Externe anatomie.
Dit onderdeel bevat alle zichtbare delen van de koi. De druppelvorm van de koi zorgt ervoor dat de vis bij het zwemmen weinig turbulentie ondervindt van het water waardoor hij snel en wendbaar is.
|
Baarddraden.
Een koi heeft twee baarddraden aan beide zijden van de bek. Een kleine baarddraad bevindt zich naast de bovenlip; de grote baarddraad zit in de hoek van de bek. De baarddraden zijn bedekt met smaakpapillen waardoor de koi alles kan proeven wat ermee in contact komt. Koi zijn eigenlijk bodemvissen en kunnen met hun baarddraden voedsel op de bodem lokaliseren. Koibezitters geven de vissen meestal voer dat op het water blijft drijven, enkel om de vissen naar de oppervlakte te lokken zodat men kan genieten van de mooie tekeningen.
|
|
Neusgaten.
Aan beide zijden van de snuit bevinden zich twee neusgaten, dus vier in totaal. De neusgaten langs dezelfde zijde zijn verbonden door een U-vormig buisje. Het water stroomt door het ene neusgat naar binnen en door het andere weer naar buiten. Aan de onderkant van dit buisje liggen olfactorische cellen; dit zijn cellen die kunnen ruiken. Door deze cellen kan de koi voedsel zoeken doordat zeer kleine hoeveelheden voedsel door het water zweven en de koi als het ware naar de voedselbron leiden. In feite heeft de koi in zijn zoektocht naar voedsel meer aan zijn reukzin dan aan het gezichtsvermogen.
|
Ogen.
Koi hebben voor vissen een goed gezichtsvermogen. De ogen bestaan uit kegeltjes en staafjes en zijn zo gestructureerd dat ze zowel kleur als zwart-wit kunnen waarnemen. Koi hebben een goed genoeg zicht om tekst op een blad papier te onderscheiden.

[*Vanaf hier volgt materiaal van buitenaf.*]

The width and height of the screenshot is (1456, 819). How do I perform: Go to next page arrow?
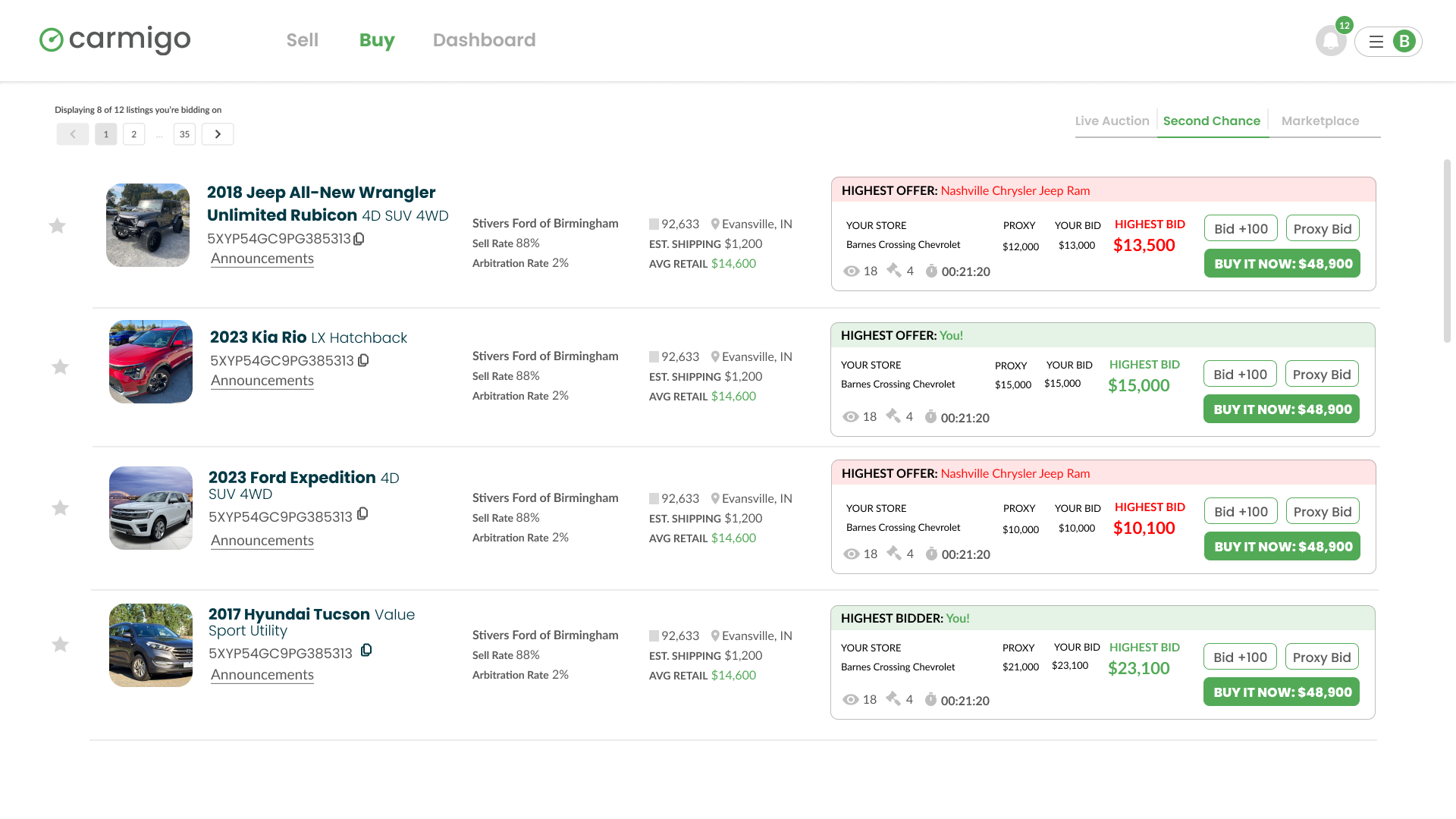[x=218, y=134]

Doordat koi in het water leven hebben zij geen nood aan beschermende oogleden. Voorzichtigheid bij het 'netten' van koi is dan ook aan te raden want men kan de ogen gemakkelijk beschadigen. De positie van de ogen op het hoofd stelt ze in staat bijna 360 graden in het rond te kijken. Dit is bijzonder belangrijk voor de vissen om tijdens het eten vijanden te kunnen zien aankomen.
|
|
Kieuwdeksel.
Dit is een grote botachtige plaat die de kwetsbare kieuwen beschermt. Het deksel kan vrij bewegen en fungeert als een eenrichtingsklep: er kan wel water uit de kieuwholte stromen, maar het weggestroomde zuurstofarme water kan niet terug de kieuwen in. Het kieuwdeksel zit scharnierend vast aan de schedel.
Vinnen.
Koi hebben vijf soorten vinnen: de rugvin, de anale vin, de staartvin, twee borstvinnen en twee buikvinnen. Koi zwemmen door gebruik te maken van hun spieren. De vinnen zijn voor de vis heel belangrijk voor hun stabiliteit in het water. Wanneer de rugvin en de anale vin worden gespreid, kan de vis niet zo snel kantelen; de borstvinnen en de staartvin zorgen ervoor dat de vis niet uit koers raakt. De borstvinnen en de buikvinnen zorgen ook voor de fijne bewegingen; wanneer de vis water uit de kieuwen laat stromen, kunnen deze vinnen de stuwende beweging die dan ontstaat tegengaan zodat de vis stil in het water kan blijven liggen.
Anus.
Net voor de anale vin zit de anus. De darm en het ovarium of de testikels komen hierin uit. Net voor de anus bevindt zich een kleinere opening, waar de urinebuizen van de nieren in uitmonden.
|
Zijlijnorgaan.
Langs het midden aan beide zijden van de romp ligt een rij schubben; iedere schub is voorzien van een porie die via een klein buisje verbonden is met een kanaalvormige buis die in de huid onder de schubben ligt. Dit systeem van buisjes en kanalen maakt deel uit van het zijlijnorgaan. Op de kop loopt het zijlijnorgaan onder het oog naar de snuit. Wetenschappers zijn het nog niet eens over de functie van het zijlijnorgaan maar men vermoedt dat door beroering in het water er turbulenties in de buisjes onstaan en dit resulteerd dan in een vluchtreactie.